Goal of the exercise: Please transcribe the data exactly, with nothing left out.

Information given:
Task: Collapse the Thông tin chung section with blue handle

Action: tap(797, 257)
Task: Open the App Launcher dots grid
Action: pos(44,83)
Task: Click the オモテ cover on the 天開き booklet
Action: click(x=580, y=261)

Result of the exercise:
Task: Collapse the Thông tin chung section with blue handle

Action: tap(797, 257)
Task: Open the App Launcher dots grid
Action: pos(44,83)
Task: Click the オモテ cover on the 天開き booklet
Action: click(x=580, y=261)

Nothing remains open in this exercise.